[Stored data]
===
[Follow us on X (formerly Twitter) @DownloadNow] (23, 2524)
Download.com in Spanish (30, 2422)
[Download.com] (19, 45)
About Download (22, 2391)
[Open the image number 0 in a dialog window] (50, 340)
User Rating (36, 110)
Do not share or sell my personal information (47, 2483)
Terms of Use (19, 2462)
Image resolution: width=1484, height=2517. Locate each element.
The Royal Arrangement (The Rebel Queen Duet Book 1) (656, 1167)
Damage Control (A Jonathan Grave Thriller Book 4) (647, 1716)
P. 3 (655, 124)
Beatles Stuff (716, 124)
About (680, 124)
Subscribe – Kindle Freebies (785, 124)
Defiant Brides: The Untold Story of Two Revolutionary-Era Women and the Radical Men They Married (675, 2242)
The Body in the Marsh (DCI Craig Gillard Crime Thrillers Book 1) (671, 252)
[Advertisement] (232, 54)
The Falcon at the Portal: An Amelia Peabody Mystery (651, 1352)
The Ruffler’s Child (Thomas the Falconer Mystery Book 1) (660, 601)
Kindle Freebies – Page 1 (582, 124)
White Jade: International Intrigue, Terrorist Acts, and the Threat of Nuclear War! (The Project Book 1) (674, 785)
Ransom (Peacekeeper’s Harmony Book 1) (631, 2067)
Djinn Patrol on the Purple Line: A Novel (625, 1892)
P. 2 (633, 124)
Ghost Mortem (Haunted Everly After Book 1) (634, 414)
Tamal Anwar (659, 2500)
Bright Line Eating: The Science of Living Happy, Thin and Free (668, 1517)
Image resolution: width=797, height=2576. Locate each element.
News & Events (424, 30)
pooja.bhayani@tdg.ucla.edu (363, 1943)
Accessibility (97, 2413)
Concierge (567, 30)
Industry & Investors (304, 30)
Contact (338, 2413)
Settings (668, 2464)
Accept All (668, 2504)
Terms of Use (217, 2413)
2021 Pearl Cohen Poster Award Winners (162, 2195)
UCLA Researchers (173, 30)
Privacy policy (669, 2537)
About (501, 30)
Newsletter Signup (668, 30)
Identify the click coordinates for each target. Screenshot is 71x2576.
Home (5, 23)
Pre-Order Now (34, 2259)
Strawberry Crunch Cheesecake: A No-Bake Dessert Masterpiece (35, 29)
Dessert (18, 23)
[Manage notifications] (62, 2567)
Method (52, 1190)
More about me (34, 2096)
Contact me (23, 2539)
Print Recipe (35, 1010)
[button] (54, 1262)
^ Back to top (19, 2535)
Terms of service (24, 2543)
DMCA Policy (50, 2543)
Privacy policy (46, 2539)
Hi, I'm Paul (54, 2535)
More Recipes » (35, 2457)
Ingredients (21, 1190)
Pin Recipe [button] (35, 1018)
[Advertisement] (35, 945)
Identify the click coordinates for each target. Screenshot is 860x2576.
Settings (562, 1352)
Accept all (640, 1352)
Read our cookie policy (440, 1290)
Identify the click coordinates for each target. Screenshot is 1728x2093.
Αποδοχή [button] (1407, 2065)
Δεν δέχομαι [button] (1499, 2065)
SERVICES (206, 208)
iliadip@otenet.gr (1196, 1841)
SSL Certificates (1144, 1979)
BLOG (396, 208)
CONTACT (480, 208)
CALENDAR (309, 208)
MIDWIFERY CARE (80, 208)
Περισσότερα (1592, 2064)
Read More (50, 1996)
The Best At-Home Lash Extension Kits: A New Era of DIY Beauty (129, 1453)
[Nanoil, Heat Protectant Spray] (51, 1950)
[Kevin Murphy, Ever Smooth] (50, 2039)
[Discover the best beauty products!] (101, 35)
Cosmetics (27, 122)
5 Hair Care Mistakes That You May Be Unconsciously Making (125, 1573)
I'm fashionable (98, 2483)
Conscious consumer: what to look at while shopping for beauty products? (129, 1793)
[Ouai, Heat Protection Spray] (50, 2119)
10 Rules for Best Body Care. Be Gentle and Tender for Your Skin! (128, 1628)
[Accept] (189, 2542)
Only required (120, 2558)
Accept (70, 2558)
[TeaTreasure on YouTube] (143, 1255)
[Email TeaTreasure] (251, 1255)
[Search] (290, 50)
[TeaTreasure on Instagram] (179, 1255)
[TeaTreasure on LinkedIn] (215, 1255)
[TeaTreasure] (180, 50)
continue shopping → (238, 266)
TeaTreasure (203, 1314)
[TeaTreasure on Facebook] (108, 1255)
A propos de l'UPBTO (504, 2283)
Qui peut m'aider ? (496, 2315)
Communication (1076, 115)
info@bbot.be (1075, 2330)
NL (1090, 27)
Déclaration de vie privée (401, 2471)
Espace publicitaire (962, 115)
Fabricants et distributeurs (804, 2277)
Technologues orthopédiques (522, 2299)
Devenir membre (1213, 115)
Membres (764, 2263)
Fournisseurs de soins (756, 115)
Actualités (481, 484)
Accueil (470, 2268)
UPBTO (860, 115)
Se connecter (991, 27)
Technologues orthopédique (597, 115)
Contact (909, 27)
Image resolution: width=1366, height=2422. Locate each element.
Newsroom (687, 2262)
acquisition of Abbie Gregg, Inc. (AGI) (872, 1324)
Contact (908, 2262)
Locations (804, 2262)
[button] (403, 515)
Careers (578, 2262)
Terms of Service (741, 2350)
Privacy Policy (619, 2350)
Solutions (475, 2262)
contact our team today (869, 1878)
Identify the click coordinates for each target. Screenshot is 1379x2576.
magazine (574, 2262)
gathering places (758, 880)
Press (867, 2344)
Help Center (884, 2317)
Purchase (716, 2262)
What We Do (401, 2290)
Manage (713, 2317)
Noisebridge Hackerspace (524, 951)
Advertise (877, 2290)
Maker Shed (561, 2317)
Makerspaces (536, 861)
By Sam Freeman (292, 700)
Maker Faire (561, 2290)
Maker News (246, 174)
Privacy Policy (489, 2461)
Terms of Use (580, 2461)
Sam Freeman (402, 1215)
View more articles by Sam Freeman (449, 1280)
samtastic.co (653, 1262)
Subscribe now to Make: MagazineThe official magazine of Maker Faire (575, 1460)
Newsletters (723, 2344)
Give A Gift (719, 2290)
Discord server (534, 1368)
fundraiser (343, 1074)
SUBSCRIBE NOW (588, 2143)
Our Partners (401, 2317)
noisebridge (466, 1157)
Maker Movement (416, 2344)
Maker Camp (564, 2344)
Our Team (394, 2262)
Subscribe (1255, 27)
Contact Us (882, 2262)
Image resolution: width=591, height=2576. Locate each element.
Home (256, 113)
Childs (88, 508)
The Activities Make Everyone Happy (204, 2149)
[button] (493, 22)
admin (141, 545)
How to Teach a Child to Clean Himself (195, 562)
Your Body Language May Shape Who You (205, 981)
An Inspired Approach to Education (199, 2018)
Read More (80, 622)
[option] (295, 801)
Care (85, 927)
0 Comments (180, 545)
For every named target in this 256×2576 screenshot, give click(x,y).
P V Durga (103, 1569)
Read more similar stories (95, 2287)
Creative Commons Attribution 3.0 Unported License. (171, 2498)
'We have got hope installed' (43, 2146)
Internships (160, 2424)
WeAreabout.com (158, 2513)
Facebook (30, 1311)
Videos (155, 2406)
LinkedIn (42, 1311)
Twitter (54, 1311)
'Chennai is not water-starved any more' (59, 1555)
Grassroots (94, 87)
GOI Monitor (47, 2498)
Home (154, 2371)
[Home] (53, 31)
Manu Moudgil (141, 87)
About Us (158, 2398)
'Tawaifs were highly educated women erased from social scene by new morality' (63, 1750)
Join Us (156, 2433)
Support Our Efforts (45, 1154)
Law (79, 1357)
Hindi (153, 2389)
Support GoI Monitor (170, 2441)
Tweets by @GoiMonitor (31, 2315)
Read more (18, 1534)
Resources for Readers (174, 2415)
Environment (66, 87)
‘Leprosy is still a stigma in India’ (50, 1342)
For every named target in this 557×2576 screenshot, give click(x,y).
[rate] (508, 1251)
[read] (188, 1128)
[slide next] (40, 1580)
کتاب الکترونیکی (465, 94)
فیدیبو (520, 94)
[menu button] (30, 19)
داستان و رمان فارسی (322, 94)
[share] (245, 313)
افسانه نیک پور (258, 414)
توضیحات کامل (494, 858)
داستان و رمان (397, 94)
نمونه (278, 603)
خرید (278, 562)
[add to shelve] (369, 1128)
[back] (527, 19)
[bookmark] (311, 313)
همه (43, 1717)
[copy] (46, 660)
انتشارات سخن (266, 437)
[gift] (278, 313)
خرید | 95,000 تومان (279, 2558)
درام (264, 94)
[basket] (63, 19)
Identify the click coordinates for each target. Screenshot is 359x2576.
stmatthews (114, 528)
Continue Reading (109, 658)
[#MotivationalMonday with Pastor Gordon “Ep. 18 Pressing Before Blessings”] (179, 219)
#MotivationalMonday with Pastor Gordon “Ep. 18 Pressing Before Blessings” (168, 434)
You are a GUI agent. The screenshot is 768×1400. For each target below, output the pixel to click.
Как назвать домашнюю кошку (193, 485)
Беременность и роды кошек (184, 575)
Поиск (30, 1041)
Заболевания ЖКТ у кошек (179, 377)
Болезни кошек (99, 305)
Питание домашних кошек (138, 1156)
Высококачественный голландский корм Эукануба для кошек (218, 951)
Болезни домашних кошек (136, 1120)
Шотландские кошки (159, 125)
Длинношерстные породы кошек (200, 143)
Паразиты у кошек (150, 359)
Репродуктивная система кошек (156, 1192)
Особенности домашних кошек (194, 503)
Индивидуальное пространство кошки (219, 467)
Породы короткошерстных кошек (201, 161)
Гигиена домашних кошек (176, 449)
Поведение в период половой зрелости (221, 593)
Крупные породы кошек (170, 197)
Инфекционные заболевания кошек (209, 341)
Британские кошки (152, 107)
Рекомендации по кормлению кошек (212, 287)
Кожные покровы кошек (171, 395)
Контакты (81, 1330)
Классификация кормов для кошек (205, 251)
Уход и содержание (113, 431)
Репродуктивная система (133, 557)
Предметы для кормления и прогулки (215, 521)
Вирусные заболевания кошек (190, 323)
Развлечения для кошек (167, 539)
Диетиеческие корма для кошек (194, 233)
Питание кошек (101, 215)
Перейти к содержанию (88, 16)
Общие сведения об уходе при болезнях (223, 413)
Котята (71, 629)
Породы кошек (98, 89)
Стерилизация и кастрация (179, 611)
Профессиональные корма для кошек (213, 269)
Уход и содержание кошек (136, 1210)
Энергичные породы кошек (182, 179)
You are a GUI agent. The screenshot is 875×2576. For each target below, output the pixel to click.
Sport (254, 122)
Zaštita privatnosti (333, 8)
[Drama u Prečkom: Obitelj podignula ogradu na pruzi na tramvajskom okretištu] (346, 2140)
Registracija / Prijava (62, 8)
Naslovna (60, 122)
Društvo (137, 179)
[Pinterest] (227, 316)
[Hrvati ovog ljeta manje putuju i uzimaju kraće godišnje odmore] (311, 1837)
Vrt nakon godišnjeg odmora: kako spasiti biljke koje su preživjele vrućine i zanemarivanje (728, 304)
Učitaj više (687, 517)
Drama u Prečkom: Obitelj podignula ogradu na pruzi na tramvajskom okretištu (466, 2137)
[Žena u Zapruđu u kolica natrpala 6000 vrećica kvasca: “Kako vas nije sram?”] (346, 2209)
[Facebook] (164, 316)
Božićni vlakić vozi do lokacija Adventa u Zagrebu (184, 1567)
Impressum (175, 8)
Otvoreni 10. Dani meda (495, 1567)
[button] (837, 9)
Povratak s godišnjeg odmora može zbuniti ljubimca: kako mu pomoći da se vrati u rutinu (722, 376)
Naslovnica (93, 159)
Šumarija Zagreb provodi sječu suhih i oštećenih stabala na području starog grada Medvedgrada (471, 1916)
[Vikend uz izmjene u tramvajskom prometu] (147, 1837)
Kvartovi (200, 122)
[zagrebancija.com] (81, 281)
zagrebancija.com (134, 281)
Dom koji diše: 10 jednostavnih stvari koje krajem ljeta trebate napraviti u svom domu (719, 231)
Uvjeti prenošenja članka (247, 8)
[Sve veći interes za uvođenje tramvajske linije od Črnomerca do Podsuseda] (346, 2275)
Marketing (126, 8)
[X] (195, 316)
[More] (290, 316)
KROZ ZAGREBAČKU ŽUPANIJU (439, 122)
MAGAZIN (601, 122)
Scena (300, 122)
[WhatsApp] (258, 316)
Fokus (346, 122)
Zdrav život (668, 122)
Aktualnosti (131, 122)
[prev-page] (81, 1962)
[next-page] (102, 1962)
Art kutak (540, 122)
===
The answer is to be the lines from the one holding "[More] (290, 316)" through the end of the data above, transcribed character for character, both ends included.

- ANSWER FOR THIS EXERCISE -
[More] (290, 316)
KROZ ZAGREBAČKU ŽUPANIJU (439, 122)
MAGAZIN (601, 122)
Scena (300, 122)
[WhatsApp] (258, 316)
Fokus (346, 122)
Zdrav život (668, 122)
Aktualnosti (131, 122)
[prev-page] (81, 1962)
[next-page] (102, 1962)
Art kutak (540, 122)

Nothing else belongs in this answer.